DOP弾力性に優れたクラウドソリューション
あるSaaS企業は、複数のEC2インスタンスが Amazon EFS(Elastic File System)をマウントして共有ファイルストレージとして利用するアプリケーションをus-east-1で運用しています。
新たなDR要件として「RPO(目標復旧時点)15分でセカンダリリージョン(us-west-2)にデータを複製し、障害時にはセカンダリリージョンで読み取り・書き込みを継続できること」が求められています。
管理オーバーヘッドを最小化しながら要件を満たす最も適切な実装はどれですか?
Aus-west-2に別のEFSを作成し、AWS DataSyncのタスクを15分ごとのスケジュールで実行してus-east-1からus-west-2へファイルを増分同期し続ける
DataSyncは指定スケジュールでのバッチ転送で継続的レプリケーションではありません。15分ごとの同期では完了直前に発生したデータが失われ得るため、RPO 15分を安定して満たせず遅延が生じます。

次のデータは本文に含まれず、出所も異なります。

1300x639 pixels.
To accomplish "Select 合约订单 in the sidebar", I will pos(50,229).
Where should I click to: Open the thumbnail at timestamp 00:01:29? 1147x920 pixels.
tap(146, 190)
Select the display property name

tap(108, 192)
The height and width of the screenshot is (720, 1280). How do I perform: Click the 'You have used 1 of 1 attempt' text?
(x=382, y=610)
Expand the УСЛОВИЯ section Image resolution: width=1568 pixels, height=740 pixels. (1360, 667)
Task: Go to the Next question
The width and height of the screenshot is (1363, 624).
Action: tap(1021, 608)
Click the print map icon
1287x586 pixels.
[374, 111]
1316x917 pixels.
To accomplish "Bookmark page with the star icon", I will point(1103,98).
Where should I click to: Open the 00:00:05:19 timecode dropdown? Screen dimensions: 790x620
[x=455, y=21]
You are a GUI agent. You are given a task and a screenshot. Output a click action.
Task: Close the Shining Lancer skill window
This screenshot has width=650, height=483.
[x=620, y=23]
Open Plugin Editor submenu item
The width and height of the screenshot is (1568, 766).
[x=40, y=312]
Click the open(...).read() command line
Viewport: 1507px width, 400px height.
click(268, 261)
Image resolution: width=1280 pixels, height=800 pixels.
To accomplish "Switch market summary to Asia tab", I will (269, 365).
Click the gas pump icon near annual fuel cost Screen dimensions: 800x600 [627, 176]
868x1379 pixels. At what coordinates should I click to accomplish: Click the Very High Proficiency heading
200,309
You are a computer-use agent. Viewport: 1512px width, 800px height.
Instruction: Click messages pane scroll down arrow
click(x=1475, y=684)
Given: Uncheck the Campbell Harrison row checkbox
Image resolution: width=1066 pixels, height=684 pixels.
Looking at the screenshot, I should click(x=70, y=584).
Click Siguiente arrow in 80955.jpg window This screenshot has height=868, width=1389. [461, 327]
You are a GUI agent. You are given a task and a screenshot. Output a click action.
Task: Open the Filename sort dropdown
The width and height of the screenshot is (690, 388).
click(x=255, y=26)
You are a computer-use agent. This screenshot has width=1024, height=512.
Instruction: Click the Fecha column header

Bus-east-1のEFSでEFSレプリケーションを有効化してus-west-2へ継続的に自動複製し、フェイルオーバー時はレプリケーション関係を削除して書き込みを開放する
✓ 正解
EFSレプリケーションはAWSネイティブの継続的レプリケーション機能で、AWS公式によればほとんどのファイルシステムでRPO 15分を維持します。完全マネージドで管理不要、フェイルオーバー時はレプリケーション関係を削除すればセカンダリへ書き込めます。
CAWS Backupでus-east-1のEFSをus-west-2へ15分間隔でクロスリージョンバックアップし、障害時はセカンダリのバックアップから復元して継続する
AWS Backupで15分間隔のバックアップを取得しても、バックアップ完了時間とリストア時間を合算するとRPO 15分の達成が困難です。リストア処理自体にも時間がかかり、継続的レプリケーションより遅延が大きくなります。
DAmazon S3クロスリージョンレプリケーション(CRR)でEFSデータをS3に移行し、セカンダリリージョンでAWS Storage GatewayのFile Gatewayとして公開する
S3 CRRはS3オブジェクト向けの機能で、EFSのPOSIXファイルシステムセマンティクス(ディレクトリ階層・メタデータ等)を完全には複製できません。File Gateway化にはアプリ改修が必要でシンプルな解決策になりません。
解説
us-east-1のEFSでEFSレプリケーションを有効化してus-west-2へ継続的に自動複製し、フェイルオーバー時はレプリケーション関係を削除して書き込みを開放する。
Amazon EFSレプリケーションはAWSネイティブの継続的レプリケーション機能で、AWS公式ドキュメントによればほとんどのファイルシステムでRPO 15分を維持します(変更が非常に多く1億ファイル超または100GB超のファイルがある場合は15分を超えることがあります)。完全マネージドで追加のインフラ管理が不要です。レプリケーション中のセカンダリEFSは読み取り専用ですが、フェイルオーバー時にレプリケーション関係を削除すると書き込みが可能になり、管理オーバーヘッドが最小で要件を満たします。
選択肢Aは、DataSyncは指定間隔でのバッチ転送であり継続的レプリケーションではないため、同期完了直前のデータでRPOが15分を超える可能性があります。
選択肢Cは、AWS Backupによる15分間隔のバックアップは、バックアップ完了時間とリストア時間を合算するとRPO 15分の達成が困難です。
選択肢Dは、S3 CRRはS3オブジェクト向けの機能でEFSのPOSIXファイルシステムセマンティクスをそのまま複製できず、File Gateway化にはアプリケーション改修が必要でシンプルではありません。